The present invention relates to a klystron tuning mechanism and, more particularly, to a klystron tuning mechanism for amplifying a high frequency power in a millimeter frequency region.
A klystron is basically constituted by an electron gun section for generating and emitting an electron beam, a high-frequency circuit section for causing high-frequency power to interact with the electron beam, a collector section for catching the electron beam, and a focusing unit for focusing the electron beam passing through the high-frequency circuit section. The high-frequency circuit section is generally constituted by a plurality of cavity resonators. Each cavity resonator has a resonance cavity main body and a tuning element arranged in a resonance cavity to variably change the tuning frequency. The tuning element is connected/supported to/by a tuning mechanism located outside the cavity resonator such that the element can be displaced in the resonance cavity.
In such a klystron, every time the frequency of high-frequency power to be amplified is changed, the tuning frequency must be adjusted to a proper value while the waveforms of outputs from the plurality of cavity resonators are observed. In order to solve the problem of difficulty in handling as compared with a traveling-wave tube designed to amplify a high frequency in a millimeter frequency region similar to the klystron, a preset mechanism section is arranged to allow the klystron to easily obtain a specified bandwidth by only performing a switching operation with respect to preset frequencies.
A conventional klystron tuning mechanism including such a preset mechanism section comprises a tuning support mechanism, a preset section, and a driving mechanism.

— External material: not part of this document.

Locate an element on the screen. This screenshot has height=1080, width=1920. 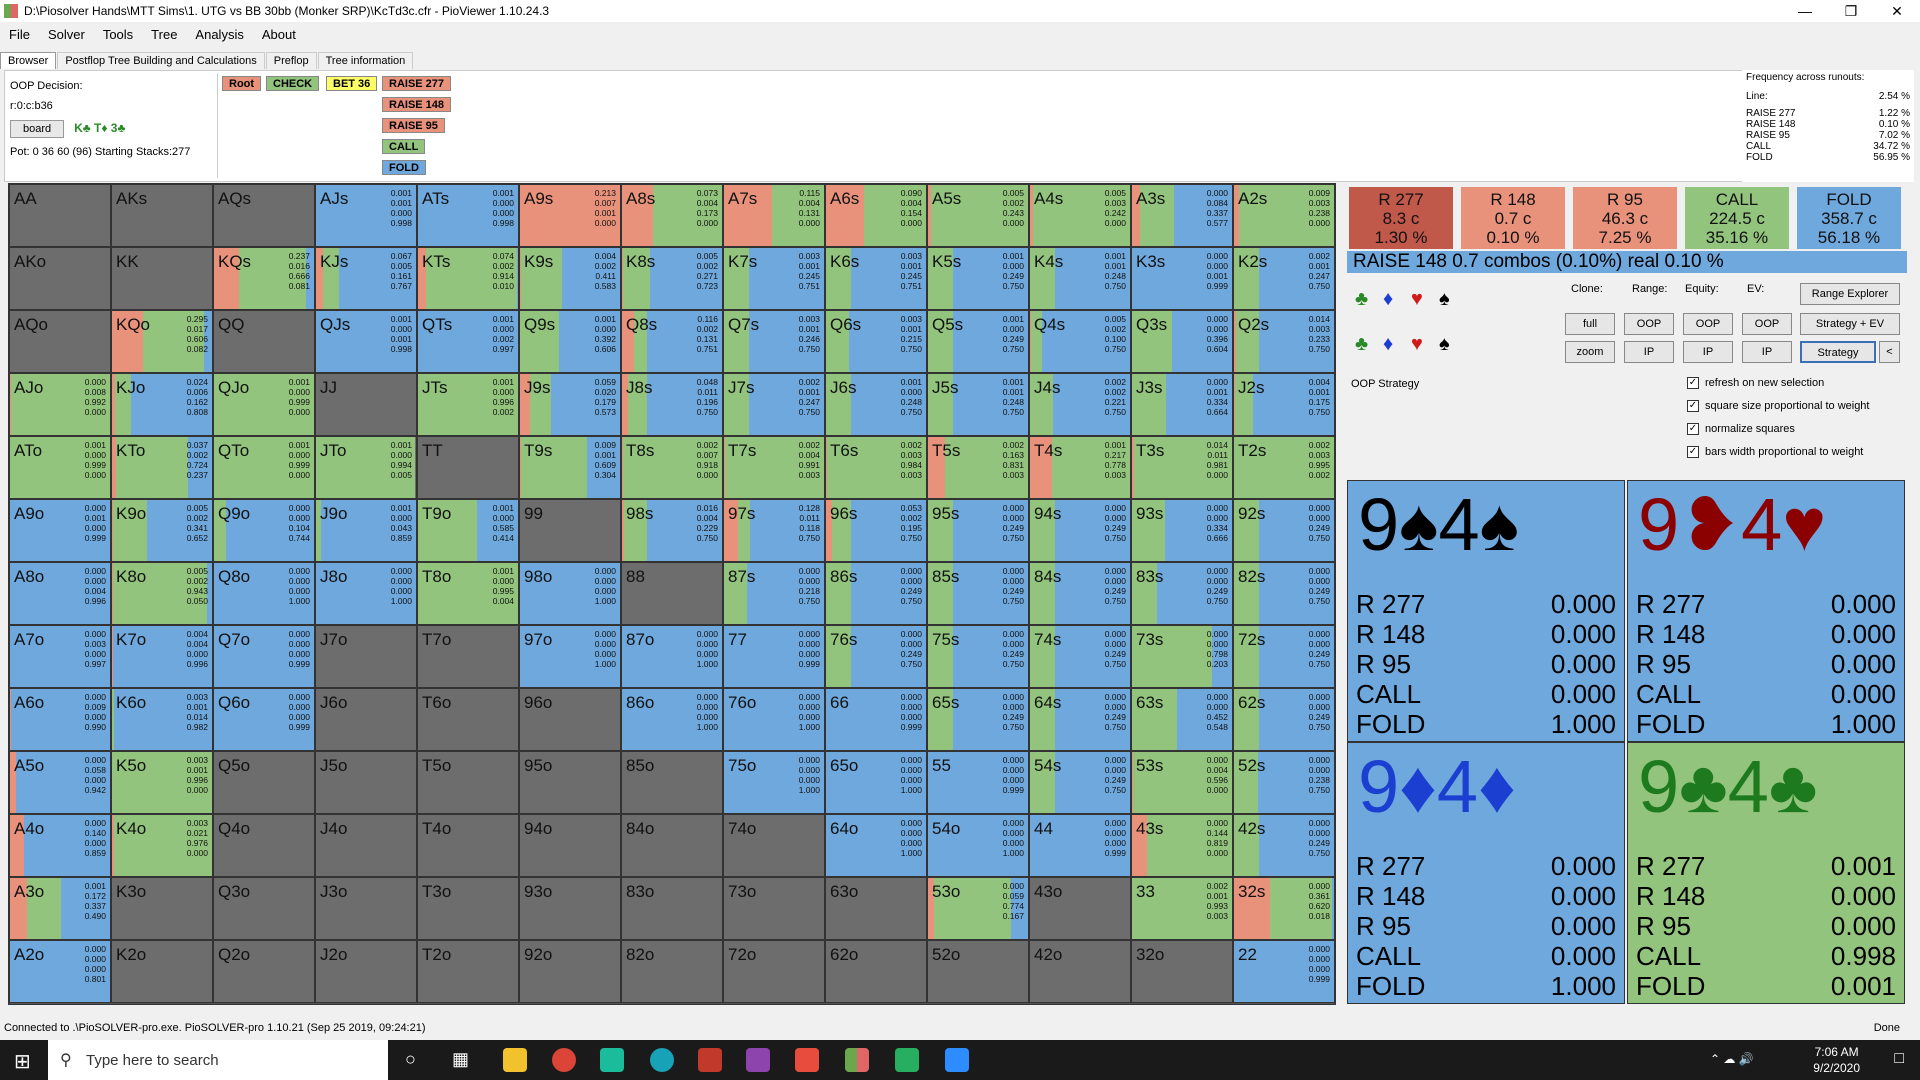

The tuning support mechanism has a tuner shaft which is arranged coaxially with a tuning element and connected thereto to support the tuning element at a preset position. In this case, the tuning element is designed to change the tuning frequency by changing the volume of a resonance cavity. The preset section has a plurality of adjustment screws which are adjusted for preset frequencies in advance, and a preset plate which is caused to slide while the adjustment screws are supported thereon, thereby positioning a desired adjustment screw coaxially with the distal end portion of the tuner shaft. The driving mechanism causes the preset section to move forward and backward with respect to the tuning support mechanism so as to bring a selected adjustment screw into contact with the distal end portion of the tuner shaft.
In changing the tuning frequency, the driving mechanism causes the preset section to move backward from the tuning support mechanism so as to free the adjustment screw from the tuner shaft, with which the screw has been in contact, and the preset plate is caused to slide to position an adjustment screw set to a desired frequency to the distal end portion of the tuner shaft. Thereafter, the preset section is moved forward to the tuning support mechanism to be located at a predetermined lock position by the driving mechanism. With this operation, the adjustment screw is brought into contact with the distal end portion of the tuner shaft to push the tuner shaft, and a tuning element coupled to the tuner shaft is positioned to a predetermined position by the tuning support mechanism, thus switching the frequency.
As shown in FIG. 3, in order to prevent looseness of each adjustment screw 13 which is in contact with a distal end portion 7a of a tuner shaft, a groove 13a is formed in the surface of each adjustment screw 13, and a Teflon member 28 is embedded in the groove 13a to be meshed with an internal thread portion 27 formed in preset section 11.
According to a tuning mechanism having this conventional structure, looseness of each adjustment screw 13 is caused by degradation of the Teflon member 28 due to repetitive rotation of the adjustment screw, which is performed for tuning frequency adjustment, and degradation of the Teflon member 28 over time. As a result, the tuning frequency of a cavity resonator deviates from an adjusted value, and the frequency characteristics of the klystron may greatly change within a period of time shorter than the specified service life of the klystron.